Practitioners of psychodynamic and other depth-psychology modalities often rue the fact that they do not conduct enough clinical research – read randomised control trials – to provide the "evidence base" to demonstrate our usefulness within the NHS and other public health forums.
A study has been published in the Journal of Clinical Psychiatry which demonstrates how RCTs can produce nonsense results and are by no means to be trusted as the sole way to evaluate psychological therapies.
(Reuters Health) – Neither antidepressants nor "talk therapy" were able to outperform inactive placebo pills in a new clinical trial on depression treatment — though there were hints that the effects varied based on people’s sex and race, researchers report.

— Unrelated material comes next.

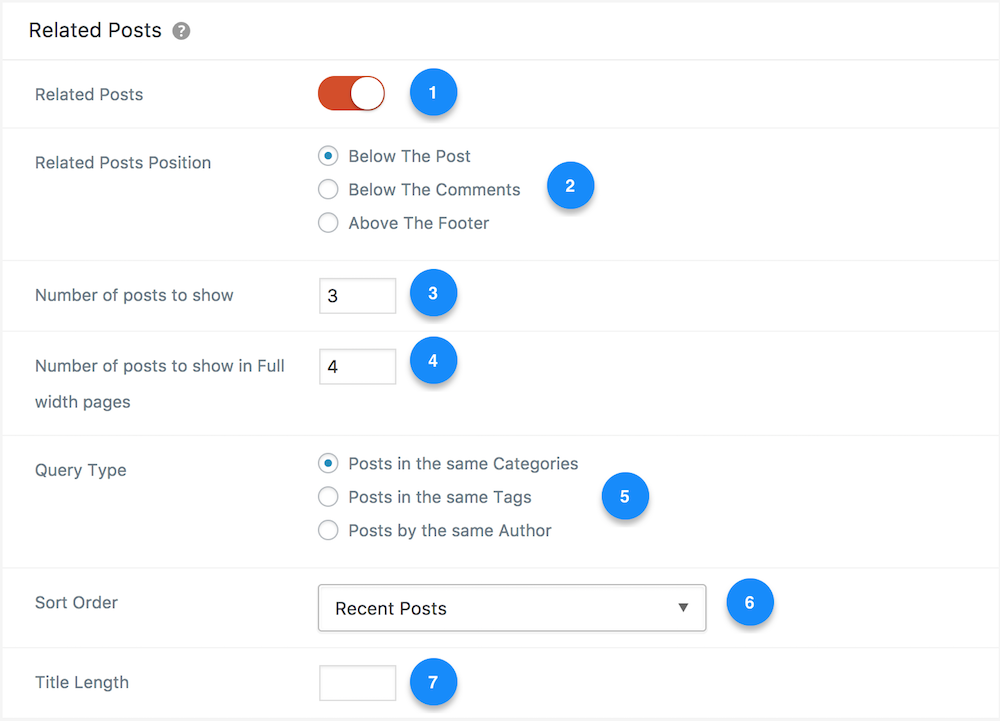The image size is (1000, 721).
Task: Click the blue number 6 badge
Action: click(749, 602)
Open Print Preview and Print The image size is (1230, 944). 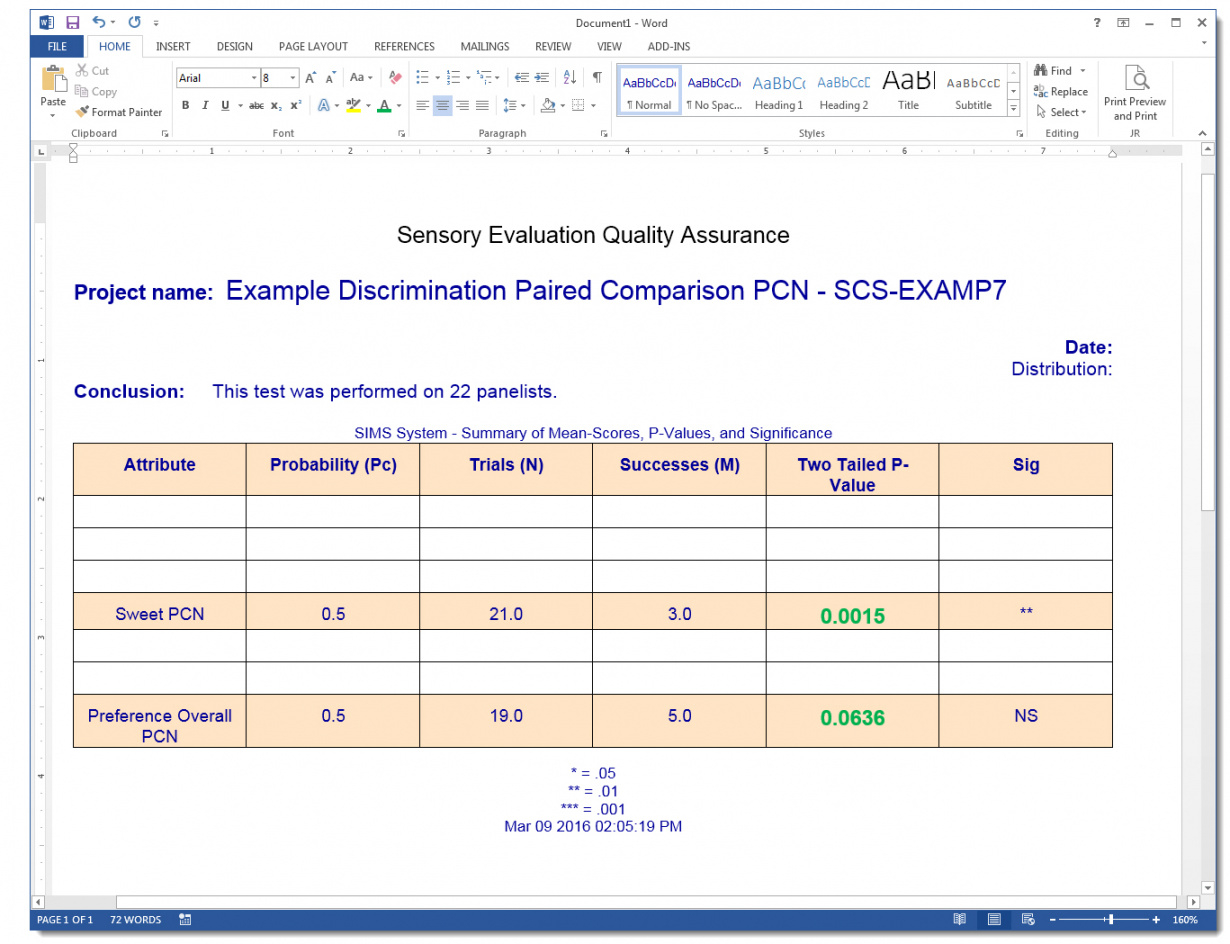[x=1135, y=92]
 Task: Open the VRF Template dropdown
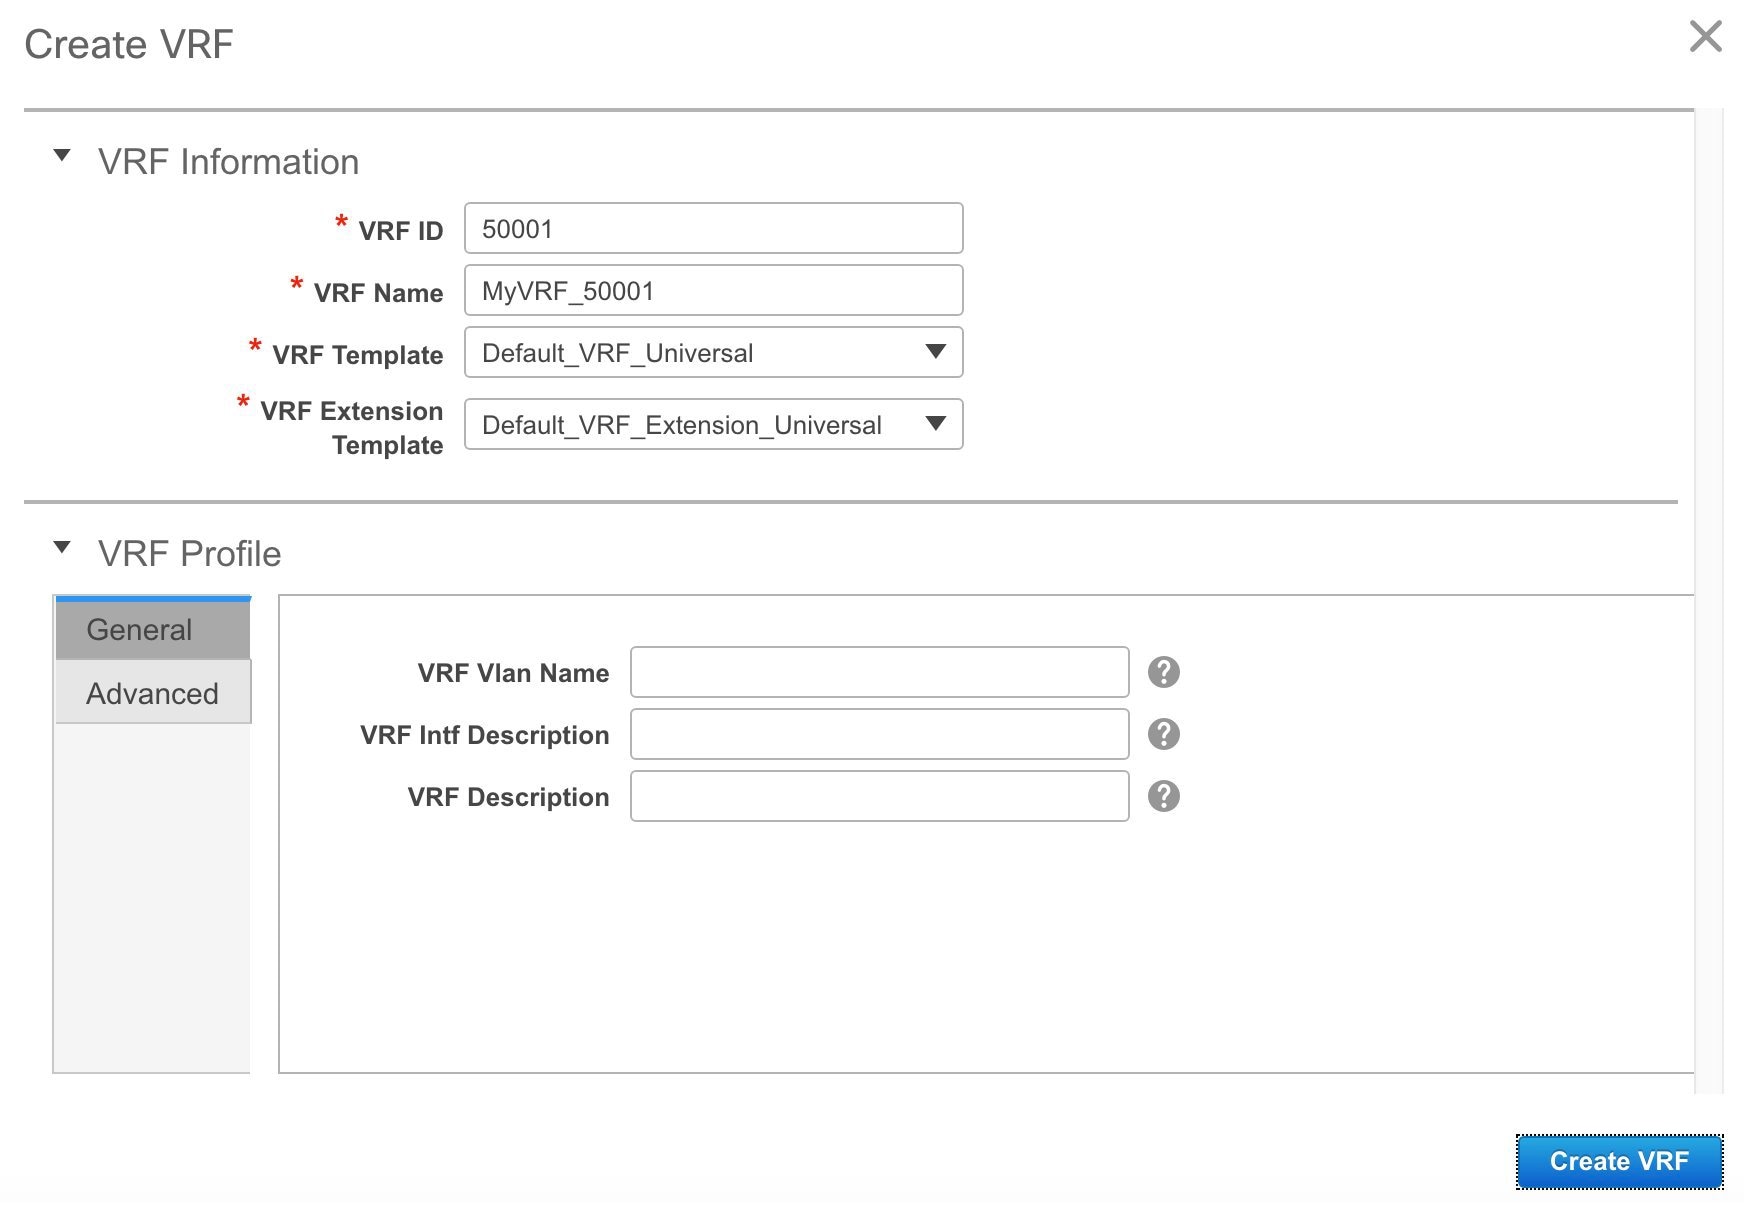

The findings, published in the Journal of Clinical Psychiatry, add to evidence that people receiving "real" depression treatment in studies — from antidepressants to St. John’s wort — often do no better than people given a placebo.
A recent review found that a minority of antidepressant users even fared worse than placebo users.
In this latest study, researchers randomly assigned 156 depression patients to either take the antidepressant sertraline (Zoloft and other brands) daily for 16 weeks; undergo a form of psychotherapy called supportive-expressive therapy (twice a week for four weeks, then weekly for 12 weeks); or be in a placebo group given inactive pills.